WORK TASK:
In the records below, find the line with "Image resolution: width=600", then copy each line exactly until you have copied the line with "Task: Open the Preview tab". Leave any picture out.

[Collected data entries]
"""
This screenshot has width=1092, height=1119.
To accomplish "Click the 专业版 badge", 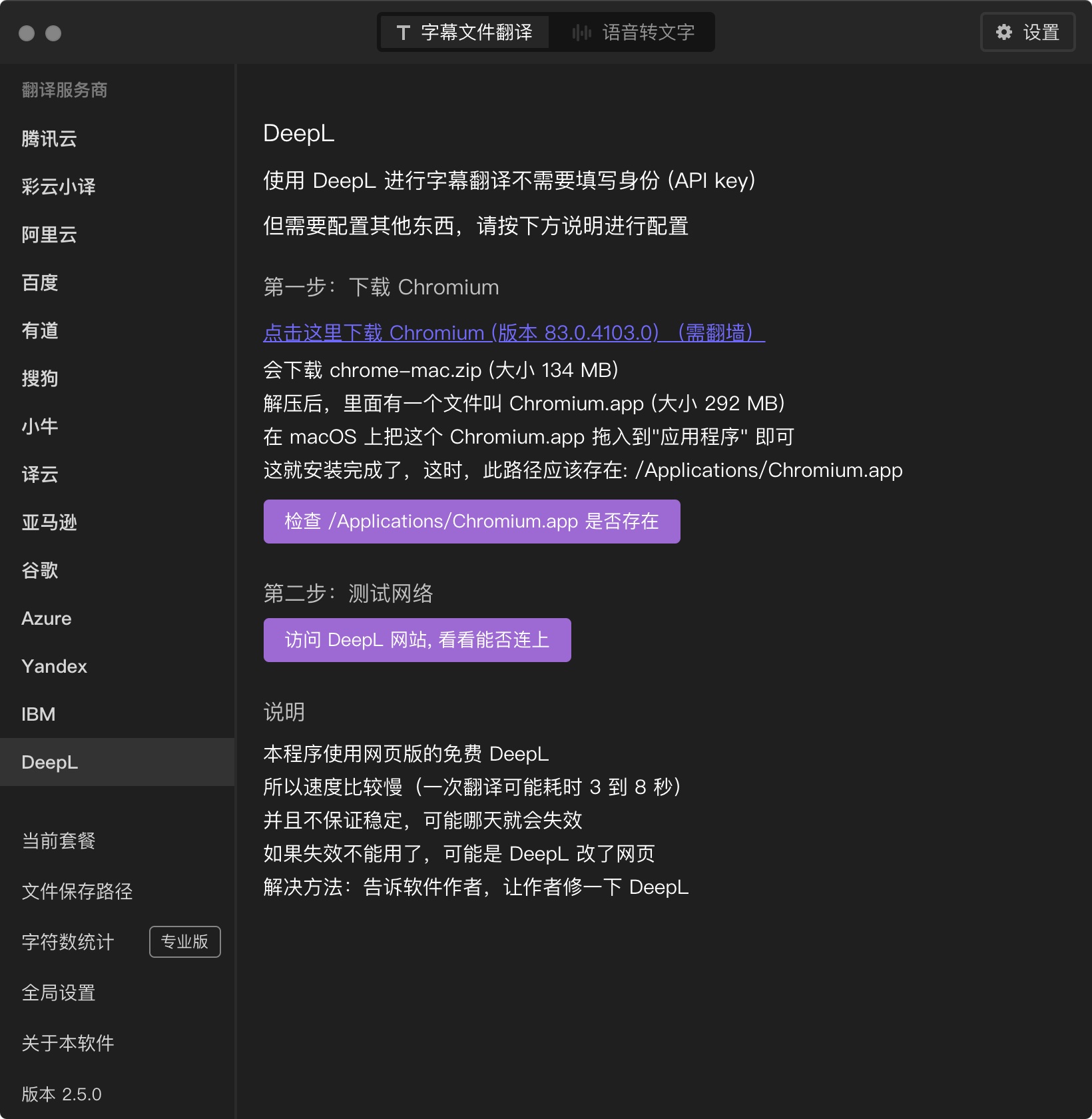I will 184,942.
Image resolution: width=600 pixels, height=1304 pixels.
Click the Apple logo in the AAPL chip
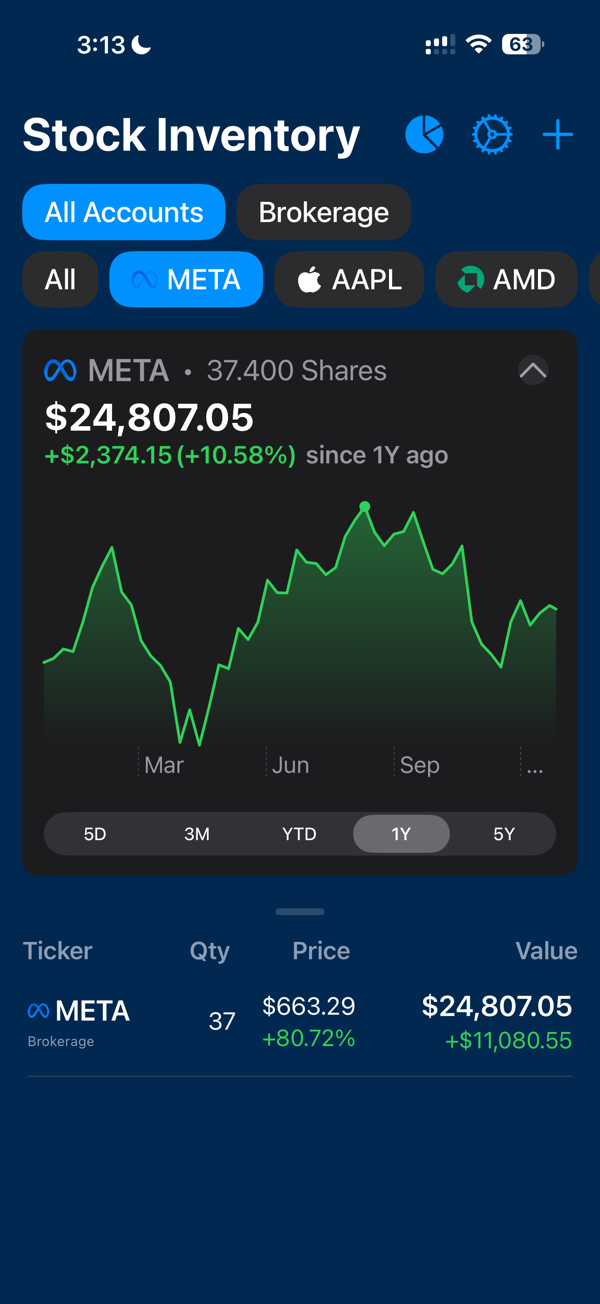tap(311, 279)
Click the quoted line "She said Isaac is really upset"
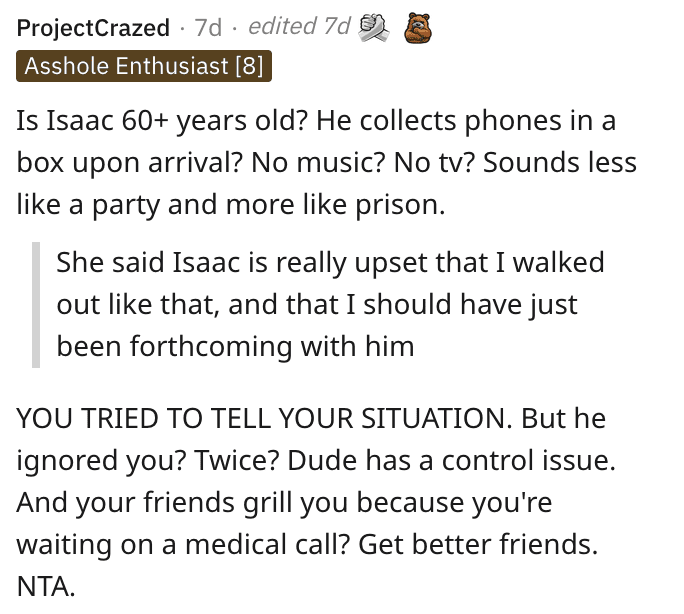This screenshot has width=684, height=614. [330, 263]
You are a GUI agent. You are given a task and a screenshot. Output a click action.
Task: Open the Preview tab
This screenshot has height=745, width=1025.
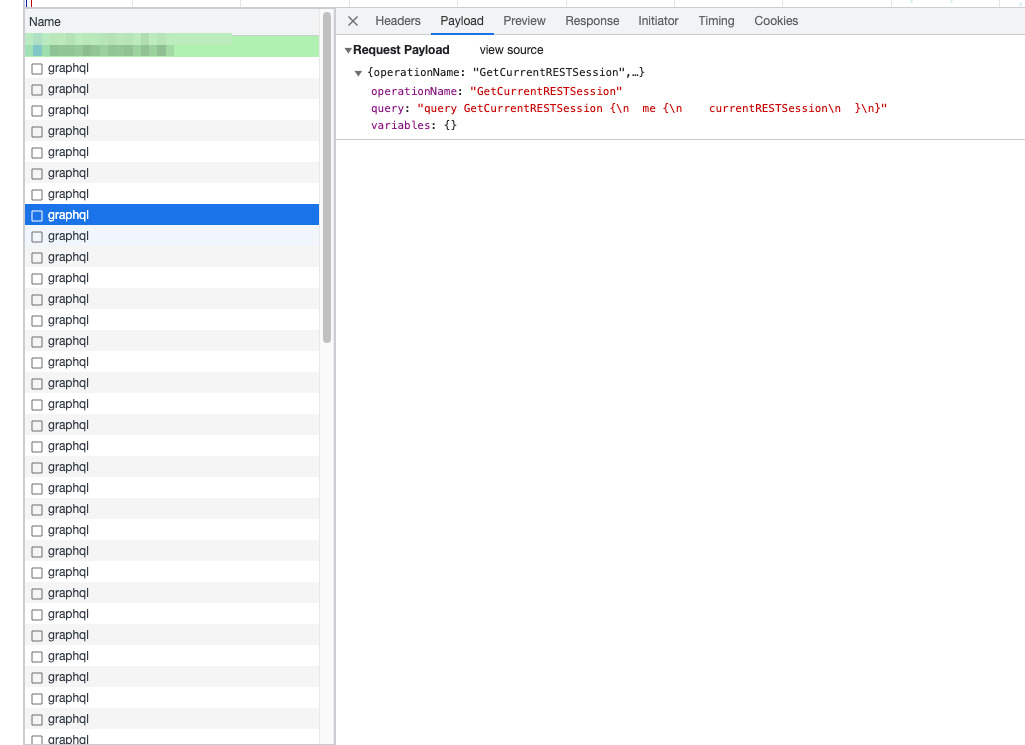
"""
EXERCISE RESULT:
Image resolution: width=600 pixels, height=1304 pixels.
Click the Apple logo in the AAPL chip
tap(311, 279)
Click the quoted line "She said Isaac is really upset"
This screenshot has width=684, height=614. [330, 263]
You are a GUI agent. You are given a task and a screenshot. Output a click action.
Task: Open the Preview tab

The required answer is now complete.